Non un capolavoro, beninteso, né la miglior trasposizione da Jane Austen (la versione con Greer Garson e Laurence Olivier, per esempio, resta sempre la più fresca e ironica), ma un film libero e romantico, che barattava la leggerezza del testo originario con un approccio “traditore” e smaccatamente sentimentale, più funzionale alla narrazione cinematografica che allo spirito della scrittrice britannica.
I nasi dei puristi si storcevano dinanzi a tanta lesa maestà letteraria ma il film, sul piano del puro piacere visivo e sonoro, funzionava mirabilmente. Perché si capisce che a Wright, più che di trasporre fedelmente un testo, interessava impaginare sontuosamente i sentimenti, incorniciandoli nella migliore delle fotografie possibili (il film a tratti è pura contemplazione paesaggistica), scegliendo per loro partiture classicheggianti che innalzassero il romanticismo oltre il livello di guardia (grazie al bravissimo Dario Marianelli) e riportando l’attenzione più sull’estetica, che sull’etica, dei sentimenti.
Infine c’era lei. Il fattore K. Keira Knightley (speciale sull’attrice). Amata-odiata dai più per quell’espressività che profuma di maniera (e che gli zigomi contribuiscono a marcare), ossuta ed acerba incarnazione di un’eroina letteraria piuttosto distante dalla profondità dei modelli di riferimento. Tuttavia anche attrice che aspira a crescere in ogni suo film (guardate Non lasciarmi), nonostante il suo ruolo di patinata regina del glamour da copertina ne freni le, ancora poco esplorate, potenzialità.
Nel bene o nel male, tuttavia, Keira resta sempre la musa “visiva” di Wright almeno quanto Dario Marianelli rappresenta il portavoce “sonoro” della sensibilità del regista. L’incontro fra i tre si ripeterà in Espiazione– forse il miglior film di Wright ad oggi- dramma tutto giocato sugli incastri del tempo e gli inganni dello sguardo, fusione perfetta fra una visione classica (ma non datata) della storia e il gusto per una composizione cinematografica assolutamente audace; si va da una prima parte, la più crudele, costruita sulla geometrica sovrapposizione di immagini e suoni (indimenticabile il battito impetuoso della macchina da scrivere che scandisce, musicalmente, i moti interiori della protagonista), fino a una seconda più lirica e incentrata sui risvolti emotivi e dolorosi della vicenda.
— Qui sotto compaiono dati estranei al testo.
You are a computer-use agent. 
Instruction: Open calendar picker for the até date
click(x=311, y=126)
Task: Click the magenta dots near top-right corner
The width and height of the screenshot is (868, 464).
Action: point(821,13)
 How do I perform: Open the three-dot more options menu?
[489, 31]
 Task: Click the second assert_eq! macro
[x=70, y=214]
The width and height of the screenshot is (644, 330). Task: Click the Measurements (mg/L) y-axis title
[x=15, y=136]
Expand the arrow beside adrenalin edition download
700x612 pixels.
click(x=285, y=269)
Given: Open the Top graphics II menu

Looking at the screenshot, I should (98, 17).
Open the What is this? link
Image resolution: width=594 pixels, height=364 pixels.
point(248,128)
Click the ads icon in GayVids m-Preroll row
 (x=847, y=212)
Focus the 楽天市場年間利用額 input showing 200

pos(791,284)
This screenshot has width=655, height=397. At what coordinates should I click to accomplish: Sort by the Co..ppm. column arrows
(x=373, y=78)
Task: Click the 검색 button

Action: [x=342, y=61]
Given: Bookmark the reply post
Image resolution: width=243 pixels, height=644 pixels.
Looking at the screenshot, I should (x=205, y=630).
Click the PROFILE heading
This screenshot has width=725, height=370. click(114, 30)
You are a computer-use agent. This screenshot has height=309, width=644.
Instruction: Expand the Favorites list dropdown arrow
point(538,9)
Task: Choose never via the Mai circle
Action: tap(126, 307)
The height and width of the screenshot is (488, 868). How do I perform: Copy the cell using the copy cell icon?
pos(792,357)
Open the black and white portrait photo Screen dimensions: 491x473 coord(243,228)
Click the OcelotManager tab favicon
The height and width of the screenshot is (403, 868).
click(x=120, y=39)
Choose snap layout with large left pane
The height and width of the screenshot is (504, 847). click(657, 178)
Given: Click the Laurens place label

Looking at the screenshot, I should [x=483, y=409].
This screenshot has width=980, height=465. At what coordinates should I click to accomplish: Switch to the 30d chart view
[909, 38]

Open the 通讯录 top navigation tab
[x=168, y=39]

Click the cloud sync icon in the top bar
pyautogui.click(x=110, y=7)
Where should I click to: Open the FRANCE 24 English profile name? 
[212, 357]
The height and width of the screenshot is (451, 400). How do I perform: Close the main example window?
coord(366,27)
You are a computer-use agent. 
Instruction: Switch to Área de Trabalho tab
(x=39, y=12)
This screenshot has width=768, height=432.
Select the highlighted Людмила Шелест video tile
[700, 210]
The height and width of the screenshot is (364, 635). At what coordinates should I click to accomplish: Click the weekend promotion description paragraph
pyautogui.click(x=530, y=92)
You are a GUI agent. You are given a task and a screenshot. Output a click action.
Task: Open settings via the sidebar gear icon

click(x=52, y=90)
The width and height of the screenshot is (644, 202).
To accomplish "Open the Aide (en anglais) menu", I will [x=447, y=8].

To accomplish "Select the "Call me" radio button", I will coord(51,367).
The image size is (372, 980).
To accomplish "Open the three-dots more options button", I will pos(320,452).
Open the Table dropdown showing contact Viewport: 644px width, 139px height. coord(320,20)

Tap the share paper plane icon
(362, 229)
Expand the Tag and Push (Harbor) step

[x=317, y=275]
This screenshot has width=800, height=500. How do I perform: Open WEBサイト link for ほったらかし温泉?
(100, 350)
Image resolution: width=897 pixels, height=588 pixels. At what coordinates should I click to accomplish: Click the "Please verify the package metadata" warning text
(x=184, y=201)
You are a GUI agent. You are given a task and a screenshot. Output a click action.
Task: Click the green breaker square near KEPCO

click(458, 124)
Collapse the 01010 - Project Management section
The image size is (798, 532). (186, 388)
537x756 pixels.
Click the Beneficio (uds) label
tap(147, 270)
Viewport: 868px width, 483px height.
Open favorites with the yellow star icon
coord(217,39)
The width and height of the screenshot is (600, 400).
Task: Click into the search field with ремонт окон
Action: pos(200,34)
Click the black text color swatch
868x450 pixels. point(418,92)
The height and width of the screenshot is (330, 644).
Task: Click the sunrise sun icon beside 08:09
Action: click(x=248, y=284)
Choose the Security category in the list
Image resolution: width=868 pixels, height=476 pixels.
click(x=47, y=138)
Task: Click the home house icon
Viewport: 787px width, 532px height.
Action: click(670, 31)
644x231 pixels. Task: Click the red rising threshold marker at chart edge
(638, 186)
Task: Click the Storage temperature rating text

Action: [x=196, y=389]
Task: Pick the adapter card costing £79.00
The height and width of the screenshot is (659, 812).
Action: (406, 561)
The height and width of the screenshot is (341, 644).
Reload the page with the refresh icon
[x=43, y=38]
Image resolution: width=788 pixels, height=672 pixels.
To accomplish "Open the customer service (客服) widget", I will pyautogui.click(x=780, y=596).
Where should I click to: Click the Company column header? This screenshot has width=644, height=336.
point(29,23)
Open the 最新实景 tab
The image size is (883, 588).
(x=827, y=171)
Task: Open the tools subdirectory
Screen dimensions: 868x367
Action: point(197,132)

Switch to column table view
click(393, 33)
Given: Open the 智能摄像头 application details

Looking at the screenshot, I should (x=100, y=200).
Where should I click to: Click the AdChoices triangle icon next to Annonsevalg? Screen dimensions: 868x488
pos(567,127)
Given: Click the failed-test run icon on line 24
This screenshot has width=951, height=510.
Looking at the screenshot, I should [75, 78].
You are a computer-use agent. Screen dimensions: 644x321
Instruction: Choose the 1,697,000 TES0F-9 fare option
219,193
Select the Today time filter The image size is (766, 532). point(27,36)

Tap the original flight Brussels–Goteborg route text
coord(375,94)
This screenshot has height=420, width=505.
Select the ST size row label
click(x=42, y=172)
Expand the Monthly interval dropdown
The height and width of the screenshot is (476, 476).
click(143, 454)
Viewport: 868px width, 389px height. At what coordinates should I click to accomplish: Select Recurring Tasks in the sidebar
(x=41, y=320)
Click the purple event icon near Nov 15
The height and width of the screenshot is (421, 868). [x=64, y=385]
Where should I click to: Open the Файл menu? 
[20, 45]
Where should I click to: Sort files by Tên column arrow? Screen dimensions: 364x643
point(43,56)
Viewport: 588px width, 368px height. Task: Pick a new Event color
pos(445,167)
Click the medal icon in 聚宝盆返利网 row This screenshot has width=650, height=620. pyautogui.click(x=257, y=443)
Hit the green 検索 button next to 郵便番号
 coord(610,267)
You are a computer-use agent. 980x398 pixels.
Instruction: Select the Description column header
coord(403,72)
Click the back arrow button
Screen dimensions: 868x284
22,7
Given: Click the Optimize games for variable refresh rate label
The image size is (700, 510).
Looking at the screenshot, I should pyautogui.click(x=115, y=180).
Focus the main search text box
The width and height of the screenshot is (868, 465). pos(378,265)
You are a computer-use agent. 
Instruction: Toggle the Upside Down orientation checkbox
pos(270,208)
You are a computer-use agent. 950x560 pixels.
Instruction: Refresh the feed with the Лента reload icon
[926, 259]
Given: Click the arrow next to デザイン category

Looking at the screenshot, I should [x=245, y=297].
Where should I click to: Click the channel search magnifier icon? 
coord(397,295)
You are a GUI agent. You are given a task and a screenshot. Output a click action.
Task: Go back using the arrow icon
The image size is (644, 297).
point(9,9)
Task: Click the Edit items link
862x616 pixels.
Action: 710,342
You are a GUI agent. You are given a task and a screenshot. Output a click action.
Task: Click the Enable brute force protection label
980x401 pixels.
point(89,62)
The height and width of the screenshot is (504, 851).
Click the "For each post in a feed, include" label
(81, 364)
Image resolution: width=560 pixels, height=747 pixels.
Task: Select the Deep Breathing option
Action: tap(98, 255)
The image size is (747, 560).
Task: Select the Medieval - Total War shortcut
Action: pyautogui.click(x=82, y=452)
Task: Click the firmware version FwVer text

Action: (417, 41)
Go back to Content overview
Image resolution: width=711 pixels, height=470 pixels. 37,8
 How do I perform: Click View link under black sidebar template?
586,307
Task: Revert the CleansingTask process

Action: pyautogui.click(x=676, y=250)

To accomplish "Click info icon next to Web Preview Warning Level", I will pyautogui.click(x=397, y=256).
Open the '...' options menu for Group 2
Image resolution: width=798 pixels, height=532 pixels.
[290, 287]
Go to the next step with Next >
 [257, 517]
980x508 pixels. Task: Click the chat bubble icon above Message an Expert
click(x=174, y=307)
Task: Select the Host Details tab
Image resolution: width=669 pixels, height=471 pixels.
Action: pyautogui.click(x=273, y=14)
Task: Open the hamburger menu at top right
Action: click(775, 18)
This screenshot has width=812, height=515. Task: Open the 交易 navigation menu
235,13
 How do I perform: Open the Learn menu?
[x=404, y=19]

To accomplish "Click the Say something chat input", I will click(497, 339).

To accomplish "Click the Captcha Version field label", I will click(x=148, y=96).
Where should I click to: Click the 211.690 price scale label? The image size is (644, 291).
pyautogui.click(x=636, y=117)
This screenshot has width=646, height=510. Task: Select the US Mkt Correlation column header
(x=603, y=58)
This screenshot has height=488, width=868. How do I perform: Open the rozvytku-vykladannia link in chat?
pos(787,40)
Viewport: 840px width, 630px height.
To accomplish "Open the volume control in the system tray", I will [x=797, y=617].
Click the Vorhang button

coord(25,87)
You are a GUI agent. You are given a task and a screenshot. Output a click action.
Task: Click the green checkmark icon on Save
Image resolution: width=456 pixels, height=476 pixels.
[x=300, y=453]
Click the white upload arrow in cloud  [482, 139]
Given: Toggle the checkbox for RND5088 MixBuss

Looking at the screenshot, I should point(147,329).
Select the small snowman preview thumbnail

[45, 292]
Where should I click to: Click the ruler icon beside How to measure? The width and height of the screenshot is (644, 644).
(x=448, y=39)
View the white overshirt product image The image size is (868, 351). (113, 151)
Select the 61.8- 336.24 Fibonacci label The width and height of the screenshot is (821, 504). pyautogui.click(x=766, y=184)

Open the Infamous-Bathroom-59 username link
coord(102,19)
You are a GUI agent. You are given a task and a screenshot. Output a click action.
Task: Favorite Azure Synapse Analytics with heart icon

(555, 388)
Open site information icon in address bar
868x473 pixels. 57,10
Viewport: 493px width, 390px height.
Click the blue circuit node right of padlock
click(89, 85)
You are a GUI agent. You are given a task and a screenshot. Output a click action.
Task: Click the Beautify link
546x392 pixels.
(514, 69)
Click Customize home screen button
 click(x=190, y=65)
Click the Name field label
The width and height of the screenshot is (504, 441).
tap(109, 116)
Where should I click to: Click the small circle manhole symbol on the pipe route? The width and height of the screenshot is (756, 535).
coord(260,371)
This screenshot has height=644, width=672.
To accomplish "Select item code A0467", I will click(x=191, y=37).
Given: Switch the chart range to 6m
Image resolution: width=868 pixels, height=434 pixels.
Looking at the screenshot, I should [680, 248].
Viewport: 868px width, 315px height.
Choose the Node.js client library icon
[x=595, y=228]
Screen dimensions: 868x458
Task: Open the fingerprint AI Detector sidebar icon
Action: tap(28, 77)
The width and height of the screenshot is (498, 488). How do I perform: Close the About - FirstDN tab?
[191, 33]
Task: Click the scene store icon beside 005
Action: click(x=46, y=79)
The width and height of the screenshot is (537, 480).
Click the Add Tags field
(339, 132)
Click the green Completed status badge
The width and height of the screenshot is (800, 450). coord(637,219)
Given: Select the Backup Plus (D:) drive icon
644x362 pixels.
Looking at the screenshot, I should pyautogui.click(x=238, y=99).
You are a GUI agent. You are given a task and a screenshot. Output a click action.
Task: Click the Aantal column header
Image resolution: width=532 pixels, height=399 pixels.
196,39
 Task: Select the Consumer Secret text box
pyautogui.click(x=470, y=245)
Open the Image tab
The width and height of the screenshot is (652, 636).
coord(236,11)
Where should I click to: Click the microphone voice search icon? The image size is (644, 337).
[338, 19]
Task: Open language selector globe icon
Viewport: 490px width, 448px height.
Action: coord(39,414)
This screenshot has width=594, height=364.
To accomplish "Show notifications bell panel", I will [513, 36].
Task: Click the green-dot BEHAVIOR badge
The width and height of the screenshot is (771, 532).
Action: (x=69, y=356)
In mezzo, quell’entr’acte, costituito dal superbo piano sequenza su un campo di battaglia, che divide i due cuori della narrazione e capace di straziare, grazie ancora allo splendido lavoro di Marianelli, quello degli spettatori. Wright, senza imitare l’epicità di un Minghella o i calligrafismi alla Ivory, dimostra che si può ancora tirare fuori un cinema classico personale, popolare e al tempo stesso colto ed emozionante.
Oggi con Anna Karenina (recensione di Cineblog) il regista si trova ad affrontare probabilmente la sua prova più difficile, e non solo perché chiamato a condensare in due ore la non indifferente mole del testo tolstojano, ma soprattutto perché impegnato a conciliare la sua concezione estremamente “sensoriale” del cinema con la complessità psicologica (ed ideologica) del materiale di partenza, il tutto in una forma ancora coerente e accattivante.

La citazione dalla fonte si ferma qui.